• _TASK PROMPT_:
Only the text of the records, copied exactly, is wanted; no pictures.

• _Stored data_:
--*--

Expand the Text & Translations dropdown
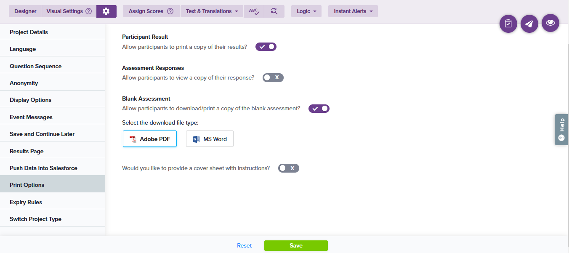Image resolution: width=569 pixels, height=253 pixels. pyautogui.click(x=212, y=11)
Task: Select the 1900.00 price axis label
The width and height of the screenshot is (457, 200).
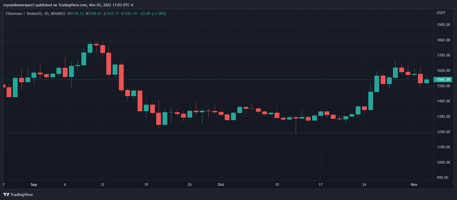Action: click(x=443, y=25)
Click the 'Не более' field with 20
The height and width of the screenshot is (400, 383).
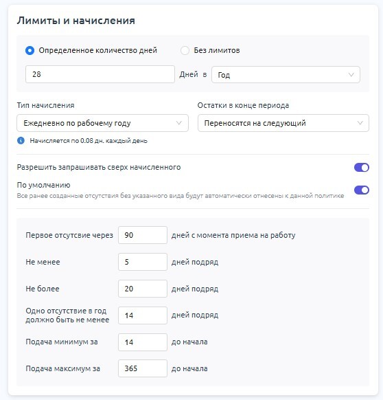pyautogui.click(x=143, y=289)
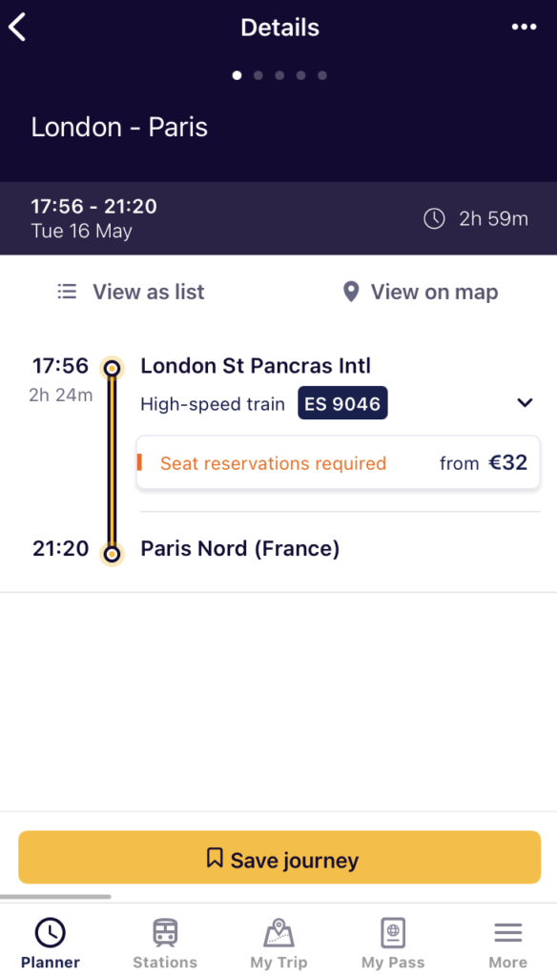Expand the ES 9046 train details chevron
The height and width of the screenshot is (976, 557).
pos(526,403)
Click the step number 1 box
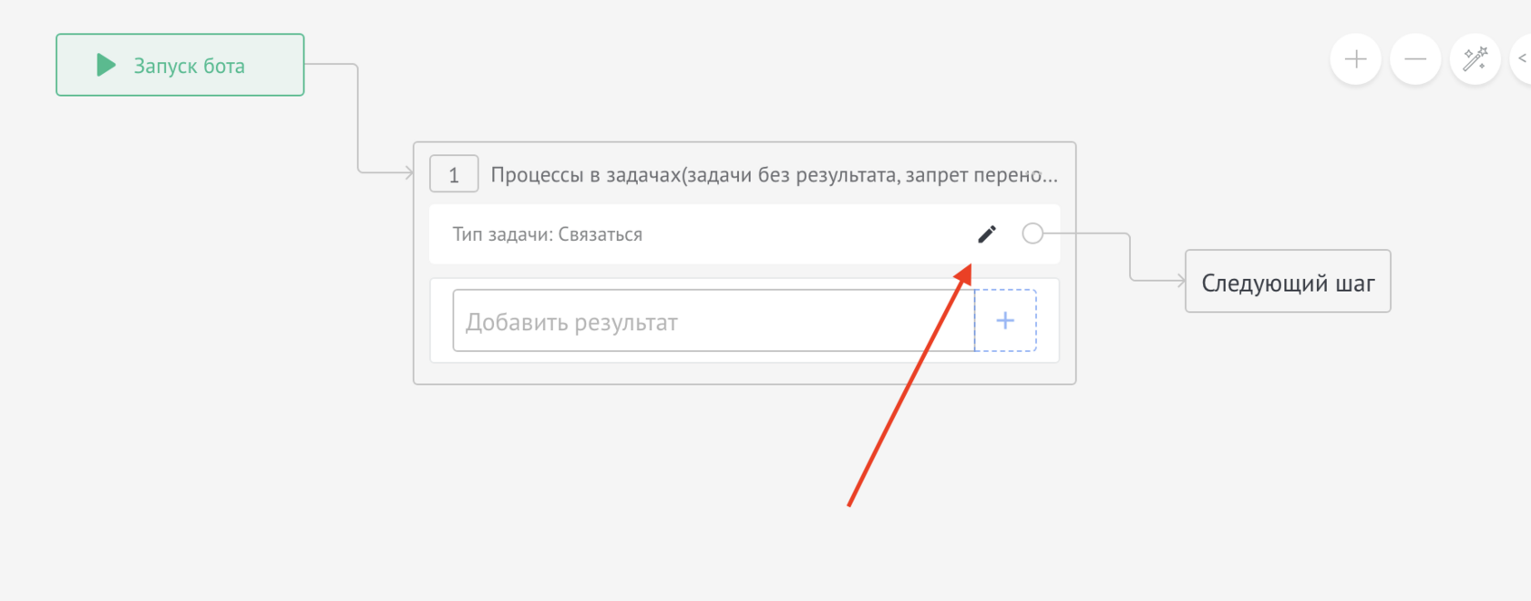Image resolution: width=1531 pixels, height=601 pixels. pos(454,175)
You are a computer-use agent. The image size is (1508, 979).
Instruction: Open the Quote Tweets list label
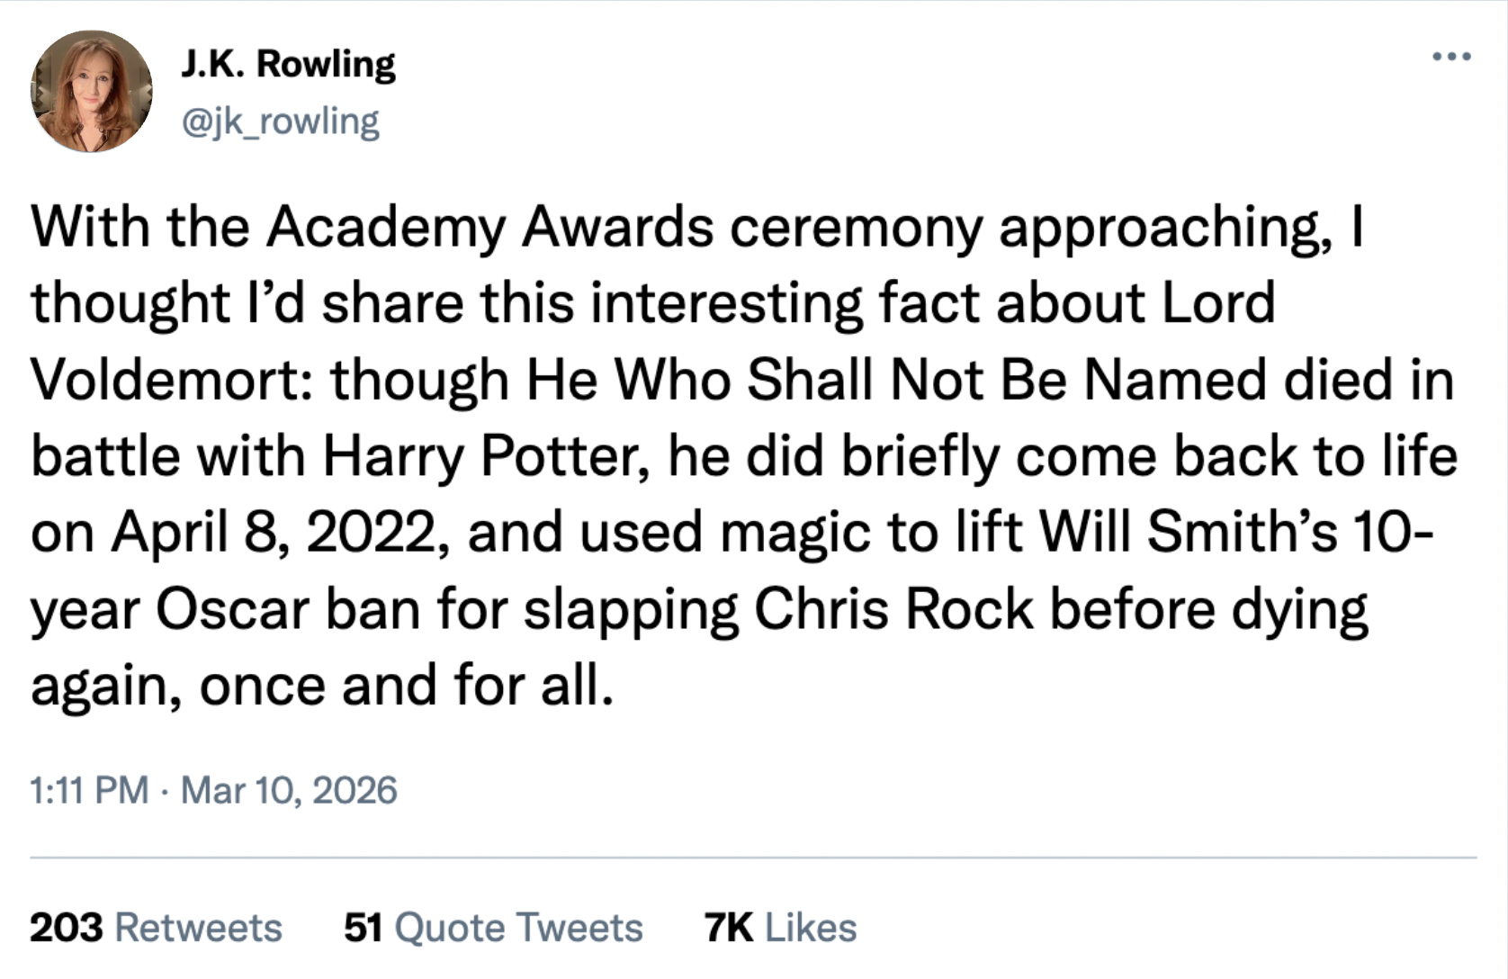click(518, 928)
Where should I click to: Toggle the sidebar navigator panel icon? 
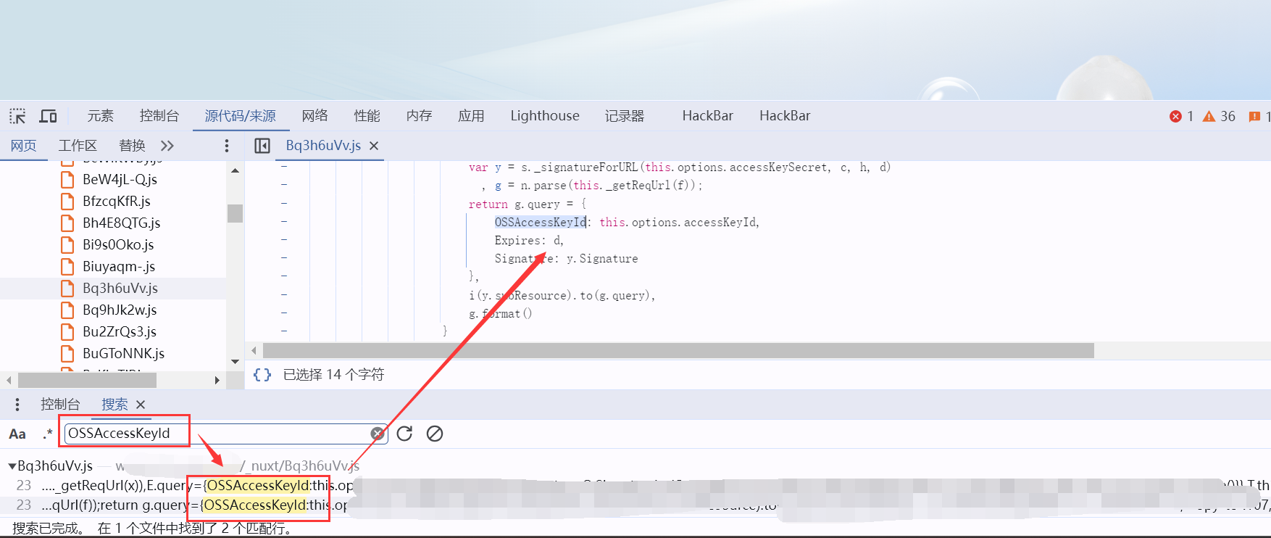[262, 146]
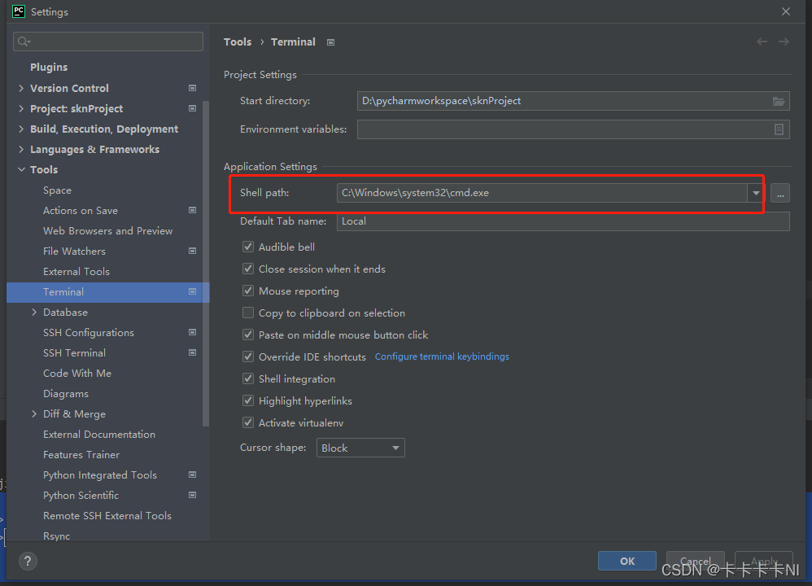This screenshot has width=812, height=586.
Task: Click the back navigation arrow
Action: pos(762,42)
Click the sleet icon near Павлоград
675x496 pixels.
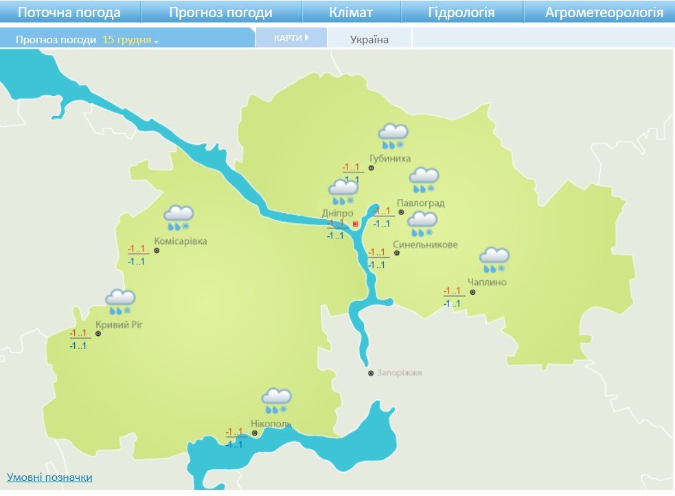click(x=424, y=180)
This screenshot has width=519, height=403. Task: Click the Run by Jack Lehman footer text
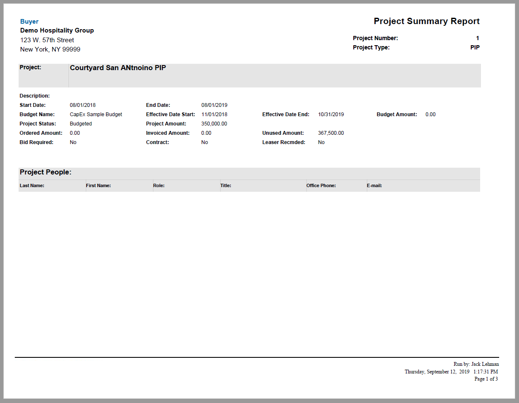(475, 364)
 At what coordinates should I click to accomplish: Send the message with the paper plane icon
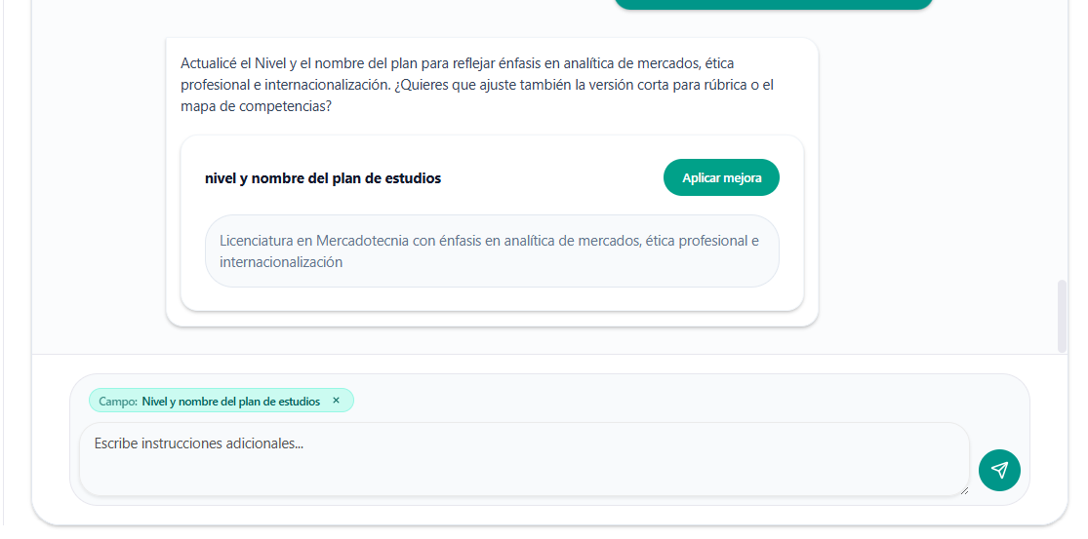point(999,470)
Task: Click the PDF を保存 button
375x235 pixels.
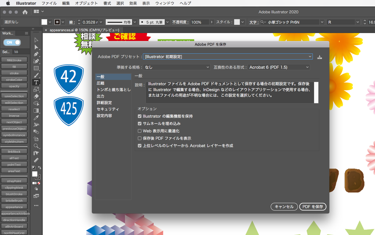Action: (313, 206)
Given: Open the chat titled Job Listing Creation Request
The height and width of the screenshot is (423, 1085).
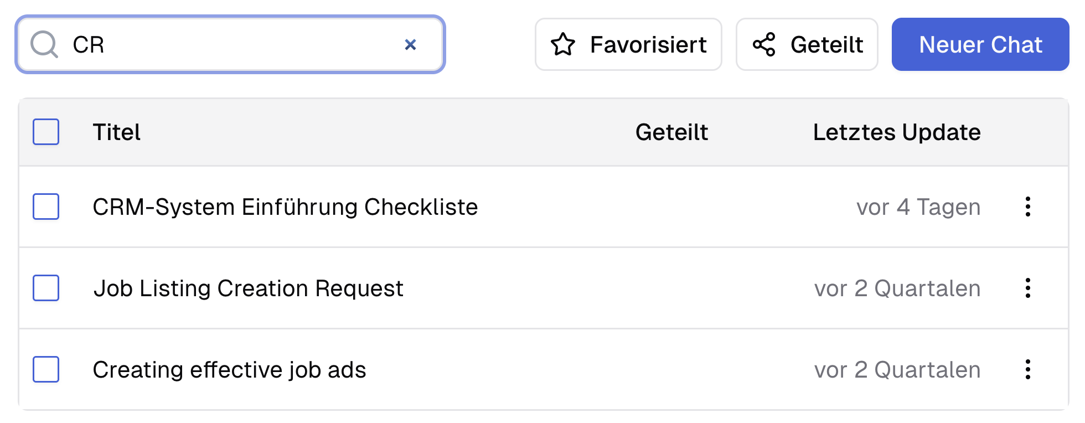Looking at the screenshot, I should click(x=249, y=288).
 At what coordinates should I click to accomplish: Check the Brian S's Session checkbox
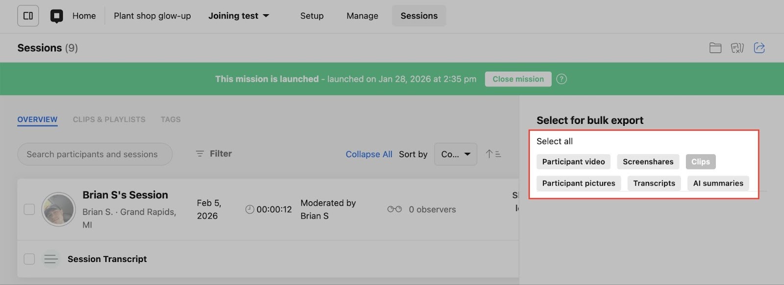[x=29, y=209]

--*--

• _EXPECTED OUTPUT_:
Expand the Text & Translations dropdown
Image resolution: width=569 pixels, height=253 pixels. pyautogui.click(x=212, y=11)
Task: Select the 1900.00 price axis label
The width and height of the screenshot is (457, 200).
Action: click(x=443, y=25)
Click the 'Не более' field with 20
The height and width of the screenshot is (400, 383).
pyautogui.click(x=143, y=289)
Expand the ES 9046 train details chevron
The height and width of the screenshot is (976, 557).
pos(526,403)
Click the step number 1 box
Image resolution: width=1531 pixels, height=601 pixels. pos(454,175)
You are a computer-use agent. The image size is (1508, 979).
Instruction: Open the Quote Tweets list label
click(518, 928)
Where should I click to: Toggle the sidebar navigator panel icon? 
[262, 146]
This screenshot has width=812, height=586.
Task: Click the back navigation arrow
Action: pos(762,42)
Click the sleet icon near Павлоград
675x496 pixels.
click(x=424, y=180)
This screenshot has width=519, height=403. Task: Click the Run by Jack Lehman footer text
(475, 364)
 At what coordinates should I click to accomplish: Send the message with the paper plane icon
point(999,470)
Task: Click the PDF を保存 button
375x235 pixels.
Action: (313, 206)
Given: Open the chat titled Job Listing Creation Request
The height and width of the screenshot is (423, 1085).
Looking at the screenshot, I should click(x=249, y=288).
 At what coordinates should I click to accomplish: Check the Brian S's Session checkbox
[x=29, y=209]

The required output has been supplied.